Cool shot, Scott, bet you're impatient to get some prints out of it. Have fun.

Jack


----------



## keithcooper (Nov 3, 2016)

Ah, the benefits of having one delivered by two men in a van.

I'd told them that if they bought it in a shipping box, they would be taking the box back with them, since I don't live in a printer warehouse (despite claims by Karen).

But seriously, the huge shipping boxes can be a problem... I remember an Epson 7880 being delivered, by a courier who seemed to expect me to have a fork-lift to get it off the back of the lorry, and was happy to leave it in the street, in the rain.


----------



## RGF (Jan 6, 2017)

keithcooper said:


> Ah, the benefits of having one delivered by two men in a van.
> 
> I'd told them that if they bought it in a shipping box, they would be taking the box back with them, since I don't live in a printer warehouse (despite claims by Karen).
> 
> But seriously, the huge shipping boxes can be a problem... I remember an Epson 7880 being delivered, by a courier who seemed to expect me to have a fork-lift to get it off the back of the lorry, and was happy to leave it in the street, in the rain.

* [INFORMATION PROVIDED]
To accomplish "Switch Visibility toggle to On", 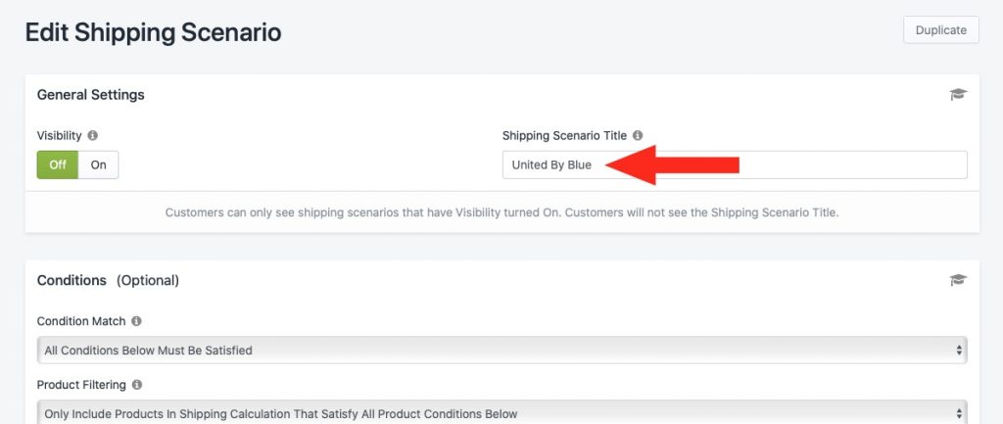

* [DO THIS] Continue the forum thread about printer deliveries from where it stops. The material is separate from the forum thread about printer deliveries.

* [RESULT FOR THIS TASK]
I finally got a Pro-2000. The truck (luckily) had a lift gate and the driver had a wheeled (hand) forklift. He moved it inside my detached garage. Later that afternoon I had contracted for two movers to unbox the printer, move it into the house (which we had just purchased and was basically empty) and put it the printer on the stand in my office (all not the first floor. There were two small steps. The truck driver was helpful (as much as he could be) and movers were great. The movers took the large box and pallet to the street where is trash is picked up.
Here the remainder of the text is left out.